4. Architectural Implementation

Task Grouping {} and Batching

TaskGrouping: Handled as a composite task. The main engine relinquishes delegation to a sub-engine which runs in a thread.
BatchPipeline: Viewed as a high-scale extension of the Grouping pattern. It chunks data and spawns parallel sub-engines in an async/threaded layer.
Restriction: Grouping and Batching orchestrators are forbidden from using ProcessPoolExecutor. They are limited to ThreadPoolExecutor, AsyncExecutor, or RemoteExecutor (e.g. GRPCExecutor, TCPExecutor).

5. Monadic Grouping & Context Aggregation

Volnux treats Task Groupings as Logical Decision Nodes.

Context Isolation: Every sub-engine operates on a new branch of the ExecutionContext tree.
State Aggregation: Upon completion of a group, the sub-engine applies the ResultEvaluationStrategy (e.g., ALL_MUST_SUCCEED) to the leaf nodes of the sub-context.
Path Selection: This results in a single descriptor (0 or 1) being returned to the Parent Engine.
Data Integrity: The Parent Engine retains a reference to the root of the sub-context tree. This allows users to programmatically traverse the doubly-linked list of nodes to inspect specific errors, even after the sub-engine has been de-allocated.

6. Decoupled Context Persistence

A key architectural pillar of Volnux is the separation between Execution (Engines) and State (Context).

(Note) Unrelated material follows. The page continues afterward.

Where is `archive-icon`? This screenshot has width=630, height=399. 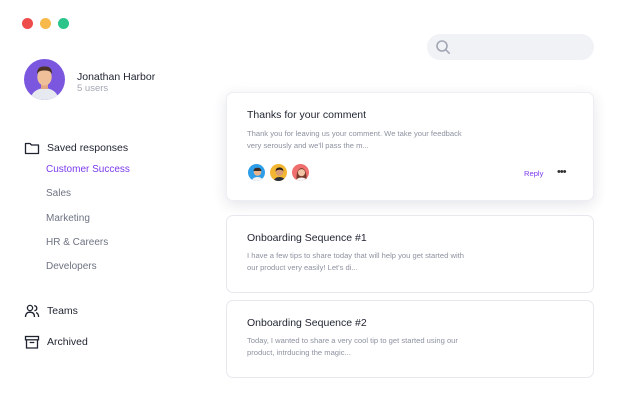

State as a Tree: Because every grouping {} creates a sub-context, the final execution state is a Fractal Tree.
Bidirectional Traversal: The use of a doubly linked list at each node allows the user to perform "Time-Travel Debugging"—moving backward from a failure node to find the specific input that caused it.
Engine as a Pure Function: The Engine remains stateless; it consumes the ExecutionContext, performs a transition, and updates the tree. This makes the Engine highly swappable (e.g., moving from a Local Engine to a Remote Celery Engine) without losing history.

7. Conclusion

By ensuring that the "waiting" components (Engines) never consume "parallel" resources (Processes), Volnux achieves a fractal, recursive architecture that is immune to local fork bombs and resource starvation. This architecture allows Volnux to scale from simple local scripts to complex, multi-layered batch processing pipelines with predictable memory and CPU footprints.